▸ **GIVEN INSTRUCTION**: Rewrite every item below, putting "Find" wherever "Identify" appears and leaving everything else the same.

>> BEGIN

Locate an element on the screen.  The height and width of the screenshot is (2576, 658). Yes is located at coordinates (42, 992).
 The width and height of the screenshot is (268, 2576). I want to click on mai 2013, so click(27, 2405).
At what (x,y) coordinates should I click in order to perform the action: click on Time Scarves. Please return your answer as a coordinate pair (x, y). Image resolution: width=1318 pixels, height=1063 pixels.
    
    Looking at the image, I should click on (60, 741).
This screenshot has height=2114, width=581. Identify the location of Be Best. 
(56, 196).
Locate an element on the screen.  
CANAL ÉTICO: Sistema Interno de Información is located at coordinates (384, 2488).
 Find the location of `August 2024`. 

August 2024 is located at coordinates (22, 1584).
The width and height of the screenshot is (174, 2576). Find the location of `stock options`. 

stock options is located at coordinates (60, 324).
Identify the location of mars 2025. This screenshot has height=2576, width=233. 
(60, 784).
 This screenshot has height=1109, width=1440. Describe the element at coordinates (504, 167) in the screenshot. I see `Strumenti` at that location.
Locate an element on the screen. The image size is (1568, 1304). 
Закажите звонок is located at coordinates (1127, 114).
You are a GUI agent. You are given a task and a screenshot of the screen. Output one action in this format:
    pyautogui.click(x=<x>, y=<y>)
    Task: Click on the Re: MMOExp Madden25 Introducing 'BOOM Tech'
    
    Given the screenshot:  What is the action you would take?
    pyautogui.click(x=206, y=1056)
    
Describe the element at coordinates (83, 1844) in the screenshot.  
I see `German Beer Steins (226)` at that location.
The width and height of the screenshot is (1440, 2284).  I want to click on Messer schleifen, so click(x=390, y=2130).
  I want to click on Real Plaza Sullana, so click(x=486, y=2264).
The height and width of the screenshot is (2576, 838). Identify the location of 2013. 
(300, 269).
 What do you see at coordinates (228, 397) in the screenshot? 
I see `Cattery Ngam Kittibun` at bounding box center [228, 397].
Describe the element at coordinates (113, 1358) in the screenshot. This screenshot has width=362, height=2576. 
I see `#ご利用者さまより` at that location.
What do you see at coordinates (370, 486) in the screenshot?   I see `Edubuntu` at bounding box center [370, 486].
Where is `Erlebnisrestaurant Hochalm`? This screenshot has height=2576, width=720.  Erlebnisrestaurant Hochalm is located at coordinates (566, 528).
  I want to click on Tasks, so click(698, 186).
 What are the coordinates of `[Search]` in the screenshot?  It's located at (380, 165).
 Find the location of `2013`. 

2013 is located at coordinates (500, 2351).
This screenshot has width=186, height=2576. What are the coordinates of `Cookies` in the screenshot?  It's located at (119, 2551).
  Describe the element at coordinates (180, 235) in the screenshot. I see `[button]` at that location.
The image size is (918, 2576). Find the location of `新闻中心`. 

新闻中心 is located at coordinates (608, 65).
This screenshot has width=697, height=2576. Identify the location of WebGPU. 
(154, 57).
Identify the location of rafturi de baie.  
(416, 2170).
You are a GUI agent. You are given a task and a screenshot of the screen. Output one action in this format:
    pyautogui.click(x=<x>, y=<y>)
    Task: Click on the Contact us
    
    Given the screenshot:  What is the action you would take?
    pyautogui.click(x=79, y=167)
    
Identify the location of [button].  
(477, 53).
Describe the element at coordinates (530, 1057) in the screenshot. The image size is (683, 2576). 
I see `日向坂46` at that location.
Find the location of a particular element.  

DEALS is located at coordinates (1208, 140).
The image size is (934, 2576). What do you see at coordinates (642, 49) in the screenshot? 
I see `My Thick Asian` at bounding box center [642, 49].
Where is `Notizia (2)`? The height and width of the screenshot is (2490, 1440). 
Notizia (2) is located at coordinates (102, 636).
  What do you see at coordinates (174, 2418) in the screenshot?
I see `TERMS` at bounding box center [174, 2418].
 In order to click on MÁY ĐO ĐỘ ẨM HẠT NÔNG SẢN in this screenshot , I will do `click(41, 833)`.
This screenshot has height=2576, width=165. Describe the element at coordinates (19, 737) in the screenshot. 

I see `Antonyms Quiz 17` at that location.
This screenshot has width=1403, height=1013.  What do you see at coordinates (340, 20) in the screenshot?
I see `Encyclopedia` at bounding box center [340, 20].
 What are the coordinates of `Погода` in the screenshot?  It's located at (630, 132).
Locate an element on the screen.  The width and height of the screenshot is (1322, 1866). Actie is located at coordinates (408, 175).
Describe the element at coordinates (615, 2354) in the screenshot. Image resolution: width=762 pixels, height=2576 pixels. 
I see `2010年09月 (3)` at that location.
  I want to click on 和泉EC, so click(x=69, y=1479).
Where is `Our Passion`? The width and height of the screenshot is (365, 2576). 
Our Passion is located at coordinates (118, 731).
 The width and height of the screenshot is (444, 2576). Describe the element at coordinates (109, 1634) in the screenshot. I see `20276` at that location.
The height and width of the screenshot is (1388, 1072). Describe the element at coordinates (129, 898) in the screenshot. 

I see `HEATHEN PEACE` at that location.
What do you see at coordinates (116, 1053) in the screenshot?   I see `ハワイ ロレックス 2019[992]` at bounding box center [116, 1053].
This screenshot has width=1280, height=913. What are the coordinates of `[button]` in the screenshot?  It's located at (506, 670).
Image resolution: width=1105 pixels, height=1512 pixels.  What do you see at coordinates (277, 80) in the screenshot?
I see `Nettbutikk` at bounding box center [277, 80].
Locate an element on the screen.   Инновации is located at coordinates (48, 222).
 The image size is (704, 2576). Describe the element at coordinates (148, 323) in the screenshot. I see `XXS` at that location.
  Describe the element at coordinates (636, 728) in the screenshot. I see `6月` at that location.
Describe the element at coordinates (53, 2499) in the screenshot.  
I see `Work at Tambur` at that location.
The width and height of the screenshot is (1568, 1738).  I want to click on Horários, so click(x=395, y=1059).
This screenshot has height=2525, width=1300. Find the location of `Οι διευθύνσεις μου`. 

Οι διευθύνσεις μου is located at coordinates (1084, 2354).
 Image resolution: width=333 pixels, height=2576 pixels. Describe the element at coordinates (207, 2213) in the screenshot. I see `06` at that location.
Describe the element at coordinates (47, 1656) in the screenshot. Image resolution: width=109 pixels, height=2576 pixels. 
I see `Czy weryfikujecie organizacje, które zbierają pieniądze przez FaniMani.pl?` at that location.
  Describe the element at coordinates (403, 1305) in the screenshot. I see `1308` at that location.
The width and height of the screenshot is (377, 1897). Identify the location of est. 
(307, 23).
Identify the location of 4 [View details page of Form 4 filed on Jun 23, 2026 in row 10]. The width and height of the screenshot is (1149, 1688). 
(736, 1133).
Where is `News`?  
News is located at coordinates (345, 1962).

>> END

▸ **FULL RESPONSE**:
Locate an element on the screen.  The height and width of the screenshot is (2576, 658). Yes is located at coordinates (42, 992).
 The width and height of the screenshot is (268, 2576). I want to click on mai 2013, so click(27, 2405).
At what (x,y) coordinates should I click in order to perform the action: click on Time Scarves. Please return your answer as a coordinate pair (x, y). Image resolution: width=1318 pixels, height=1063 pixels.
    
    Looking at the image, I should click on (60, 741).
This screenshot has height=2114, width=581. Find the location of Be Best. 
(56, 196).
Locate an element on the screen.  
CANAL ÉTICO: Sistema Interno de Información is located at coordinates (384, 2488).
 Find the location of `August 2024`. 

August 2024 is located at coordinates (22, 1584).
The width and height of the screenshot is (174, 2576). Find the location of `stock options`. 

stock options is located at coordinates (60, 324).
Find the location of mars 2025. This screenshot has height=2576, width=233. 
(60, 784).
 This screenshot has height=1109, width=1440. Describe the element at coordinates (504, 167) in the screenshot. I see `Strumenti` at that location.
Locate an element on the screen. The image size is (1568, 1304). 
Закажите звонок is located at coordinates (1127, 114).
You are a GUI agent. You are given a task and a screenshot of the screen. Output one action in this format:
    pyautogui.click(x=<x>, y=<y>)
    Task: Click on the Re: MMOExp Madden25 Introducing 'BOOM Tech'
    
    Given the screenshot:  What is the action you would take?
    pyautogui.click(x=206, y=1056)
    
Describe the element at coordinates (83, 1844) in the screenshot.  
I see `German Beer Steins (226)` at that location.
The width and height of the screenshot is (1440, 2284).  I want to click on Messer schleifen, so click(x=390, y=2130).
  I want to click on Real Plaza Sullana, so click(x=486, y=2264).
The height and width of the screenshot is (2576, 838). Find the location of 2013. 
(300, 269).
 What do you see at coordinates (228, 397) in the screenshot? 
I see `Cattery Ngam Kittibun` at bounding box center [228, 397].
Describe the element at coordinates (113, 1358) in the screenshot. This screenshot has width=362, height=2576. 
I see `#ご利用者さまより` at that location.
What do you see at coordinates (370, 486) in the screenshot?   I see `Edubuntu` at bounding box center [370, 486].
Where is `Erlebnisrestaurant Hochalm`? This screenshot has height=2576, width=720.  Erlebnisrestaurant Hochalm is located at coordinates (566, 528).
  I want to click on Tasks, so click(698, 186).
 What are the coordinates of `[Search]` in the screenshot?  It's located at (380, 165).
 Find the location of `2013`. 

2013 is located at coordinates (500, 2351).
This screenshot has width=186, height=2576. What are the coordinates of `Cookies` in the screenshot?  It's located at (119, 2551).
  Describe the element at coordinates (180, 235) in the screenshot. I see `[button]` at that location.
The image size is (918, 2576). Find the location of `新闻中心`. 

新闻中心 is located at coordinates (608, 65).
This screenshot has width=697, height=2576. Find the location of WebGPU. 
(154, 57).
Find the location of rafturi de baie.  
(416, 2170).
You are a GUI agent. You are given a task and a screenshot of the screen. Output one action in this format:
    pyautogui.click(x=<x>, y=<y>)
    Task: Click on the Contact us
    
    Given the screenshot:  What is the action you would take?
    pyautogui.click(x=79, y=167)
    
Find the location of [button].  
(477, 53).
Describe the element at coordinates (530, 1057) in the screenshot. The image size is (683, 2576). 
I see `日向坂46` at that location.
Find the location of a particular element.  

DEALS is located at coordinates (1208, 140).
The image size is (934, 2576). What do you see at coordinates (642, 49) in the screenshot? 
I see `My Thick Asian` at bounding box center [642, 49].
Where is `Notizia (2)`? The height and width of the screenshot is (2490, 1440). 
Notizia (2) is located at coordinates (102, 636).
  What do you see at coordinates (174, 2418) in the screenshot?
I see `TERMS` at bounding box center [174, 2418].
 In order to click on MÁY ĐO ĐỘ ẨM HẠT NÔNG SẢN in this screenshot , I will do `click(41, 833)`.
This screenshot has height=2576, width=165. Describe the element at coordinates (19, 737) in the screenshot. 

I see `Antonyms Quiz 17` at that location.
This screenshot has width=1403, height=1013.  What do you see at coordinates (340, 20) in the screenshot?
I see `Encyclopedia` at bounding box center [340, 20].
 What are the coordinates of `Погода` in the screenshot?  It's located at (630, 132).
Locate an element on the screen.  The width and height of the screenshot is (1322, 1866). Actie is located at coordinates (408, 175).
Describe the element at coordinates (615, 2354) in the screenshot. Image resolution: width=762 pixels, height=2576 pixels. 
I see `2010年09月 (3)` at that location.
  I want to click on 和泉EC, so click(x=69, y=1479).
Where is `Our Passion`? The width and height of the screenshot is (365, 2576). 
Our Passion is located at coordinates (118, 731).
 The width and height of the screenshot is (444, 2576). Describe the element at coordinates (109, 1634) in the screenshot. I see `20276` at that location.
The height and width of the screenshot is (1388, 1072). Describe the element at coordinates (129, 898) in the screenshot. 

I see `HEATHEN PEACE` at that location.
What do you see at coordinates (116, 1053) in the screenshot?   I see `ハワイ ロレックス 2019[992]` at bounding box center [116, 1053].
This screenshot has width=1280, height=913. What are the coordinates of `[button]` in the screenshot?  It's located at (506, 670).
Image resolution: width=1105 pixels, height=1512 pixels.  What do you see at coordinates (277, 80) in the screenshot?
I see `Nettbutikk` at bounding box center [277, 80].
Locate an element on the screen.   Инновации is located at coordinates (48, 222).
 The image size is (704, 2576). Describe the element at coordinates (148, 323) in the screenshot. I see `XXS` at that location.
  Describe the element at coordinates (636, 728) in the screenshot. I see `6月` at that location.
Describe the element at coordinates (53, 2499) in the screenshot.  
I see `Work at Tambur` at that location.
The width and height of the screenshot is (1568, 1738).  I want to click on Horários, so click(x=395, y=1059).
This screenshot has height=2525, width=1300. Find the location of `Οι διευθύνσεις μου`. 

Οι διευθύνσεις μου is located at coordinates (1084, 2354).
 Image resolution: width=333 pixels, height=2576 pixels. Describe the element at coordinates (207, 2213) in the screenshot. I see `06` at that location.
Describe the element at coordinates (47, 1656) in the screenshot. Image resolution: width=109 pixels, height=2576 pixels. 
I see `Czy weryfikujecie organizacje, które zbierają pieniądze przez FaniMani.pl?` at that location.
  Describe the element at coordinates (403, 1305) in the screenshot. I see `1308` at that location.
The width and height of the screenshot is (377, 1897). Find the location of est. 
(307, 23).
Find the location of 4 [View details page of Form 4 filed on Jun 23, 2026 in row 10]. The width and height of the screenshot is (1149, 1688). 
(736, 1133).
Where is `News`?  
News is located at coordinates (345, 1962).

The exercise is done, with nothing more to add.